YouTube: A Writing Education

bicycle and screen door
Photos for this post shall be random photos I took that I like.


Making Your Own Education

For those of us without a formal writing education, there are lots of amazing resources online (and elsewhere I'm sure). Lately I've been watching Brandon Sanderson's lectures at BYU (here's a link to the first one.)


cracked door frame
Actually, the photos aren't that random.
They're of a house my parents fixed up.


Sanderson's BYU Lectures

By this point I've read plenty of recommended books, blog posts, and listened to lectures on plotting, character development, etc. So it's not like all this stuff is new, but there are a few things I particularly like about Sanderson's lectures:

  • He's a NYT Bestselling writer, so he's got the credentials to be giving advice.
  • He acknowledges that his way isn't the only way. In fact, he tries to mention as many different methods of writing as he can because he knows different methods help different types of writers.
  • He writes SFF. I haven't gotten to the world building lecture yet, but I'm definitely looking forward to it.
  • These lectures are from a well-known writing school (BYU), and he has experience teaching this class, and I think it shows.
  • He seems like a nice, funny guy. This might not matter to everyone, but if you're going to listen to someone for hours out of your life, it helps if you're smiling rather than grimacing as you listen.

shadows, abandoned house
It's a pretty cool house. It looks way more liveable now.
But it looked kinda cool all beat up.


Other Resources: Podcasts, Books, and Blogs

In other posts, I've linked to this two minute clip from Trey Parker and Matt Stone. They talk about how they plot out South Park, and it's a fun insight.

Sanderson recommends one of his fellow writer's YouTube posts, Dan Wells on Story Structure.

Sanderson also has a podcast with several fellow writers called Writing Excuses. It's not as structured or pared down as his BYU lectures, but it's a fun listen, and eleven seasons (and counting) gives them way more time to delve into issues. I'll admit that podcasts just aren't my thing, so I've only listened to a few here or there.

Then, of course, there are the books I hear recommended over and over again. The three I think I hear mentioned most are: Story Engineering by Larry Brooks, Save the Cat by Blake Snyder, and Stephen King's On Writing. The first two books are all about structure and tricks to improve your book. On Writing is more of an entertaining memoir with some solid writing advice thrown in (it's actually a really fun read whether you write or not).

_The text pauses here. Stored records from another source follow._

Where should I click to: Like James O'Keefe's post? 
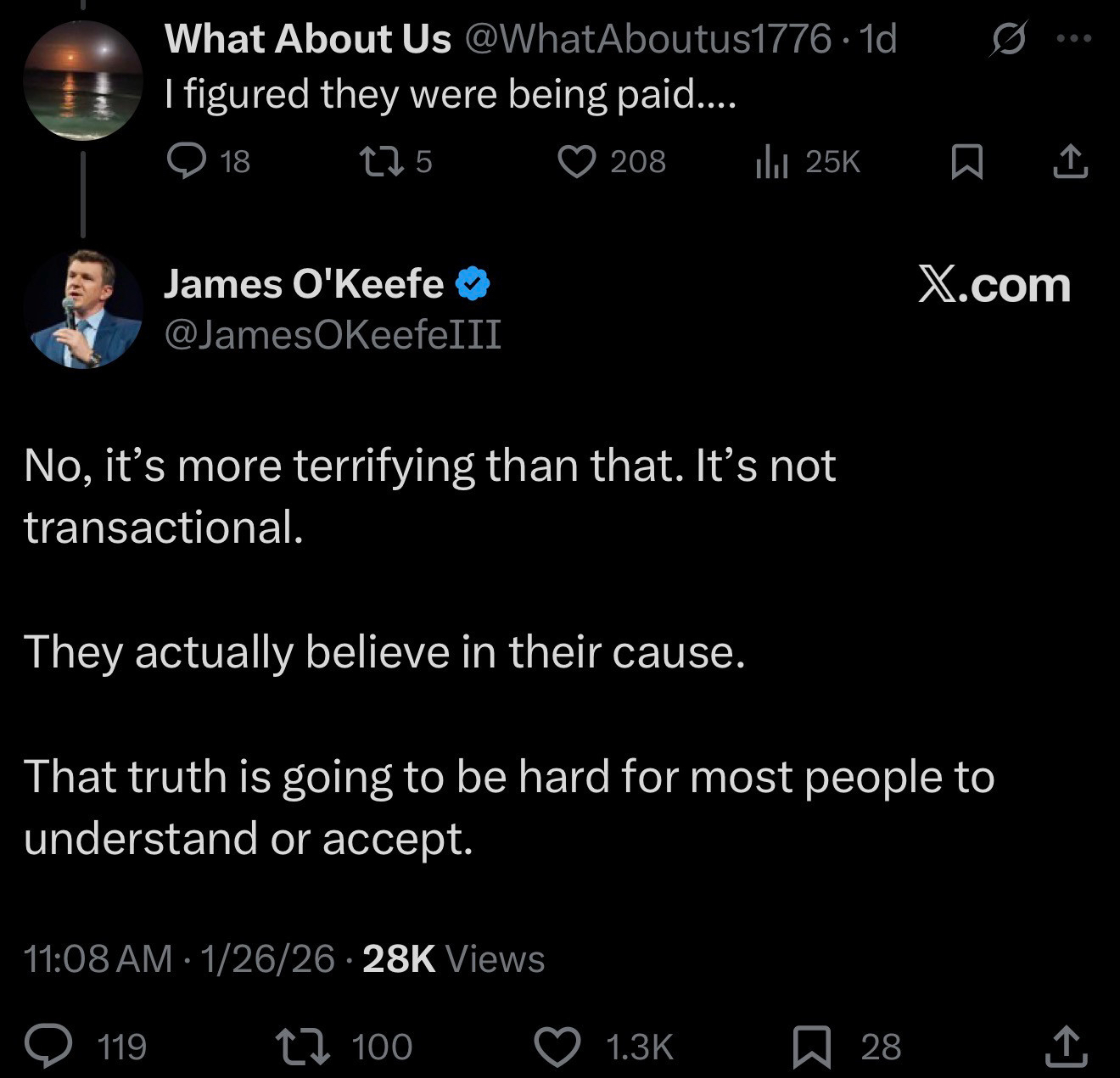tap(557, 1046)
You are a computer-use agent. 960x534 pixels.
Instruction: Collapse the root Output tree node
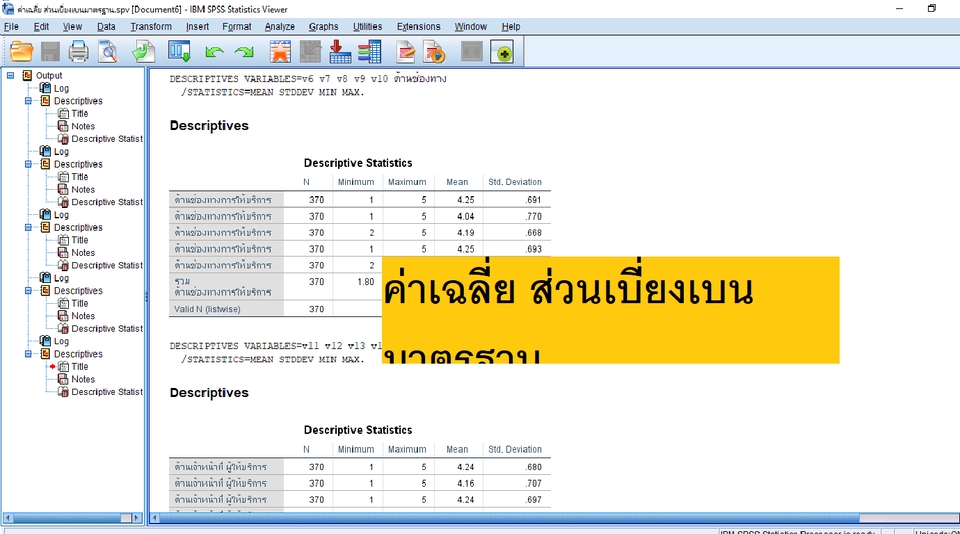point(11,75)
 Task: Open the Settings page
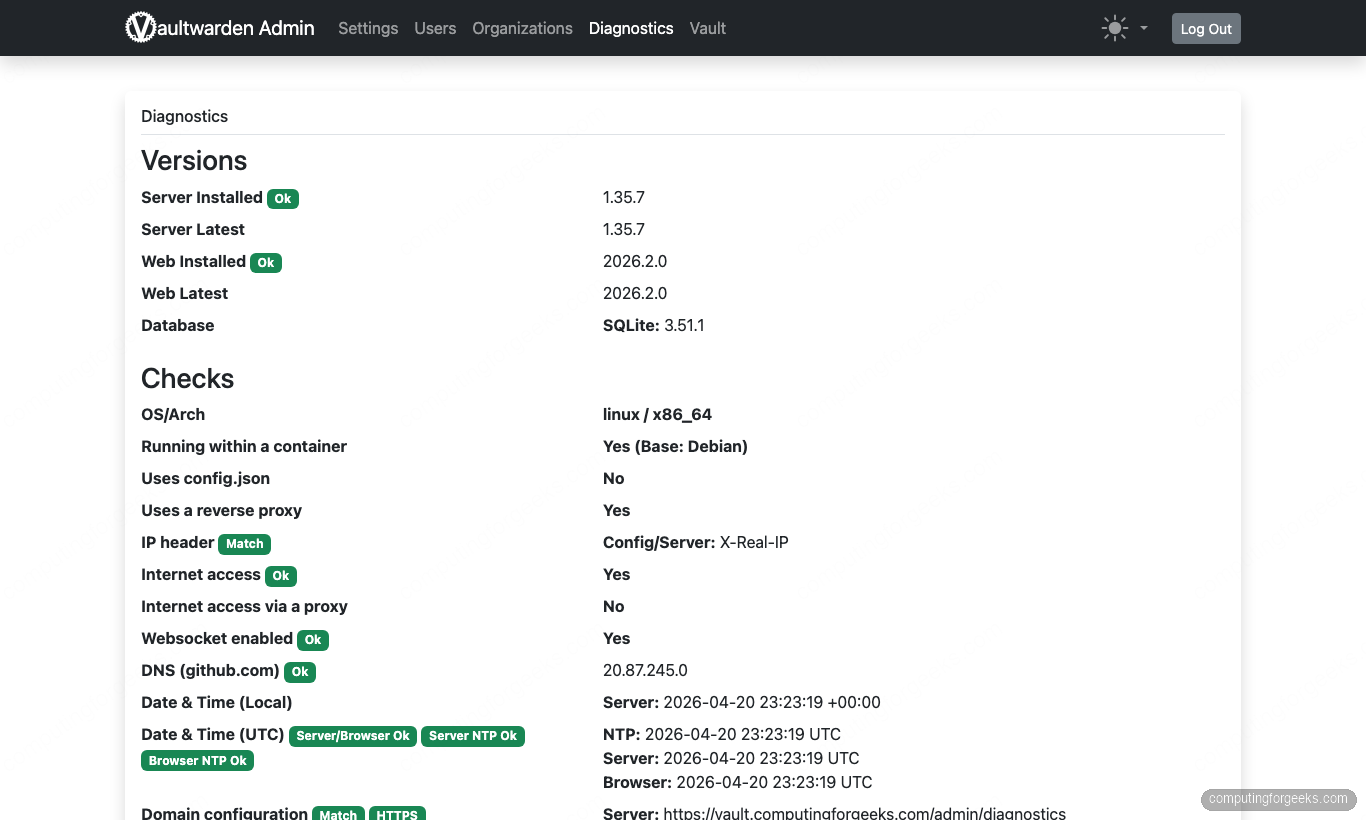pyautogui.click(x=367, y=28)
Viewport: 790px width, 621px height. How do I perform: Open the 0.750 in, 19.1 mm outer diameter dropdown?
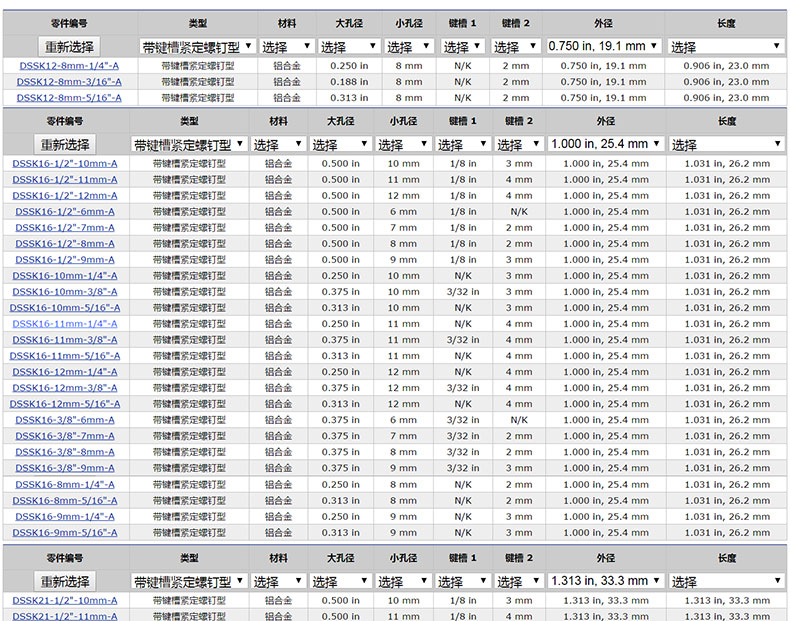click(604, 47)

There are a TON of great writing blogs out there. In fact, Writer's Digest puts out a list of the 101 best websites for writers every year. I personally like Jane Friedman, formerly of Writer's Digest, for some good all-round advice. Best selling author Chuck Wendig veers off track more often than not, but almost always in entertaining ways (if he's your style), and there are some nuggets of excellent writing advice thrown in. I still use Nathan Bransford as a reference when I want to remind myself, for example, how to write a pitch. I don't think he's posting as much any more, but he's a literary agent turned MG writer, so he knows his stuff. And I've personally found some good advice in C.S. Lakin's blog.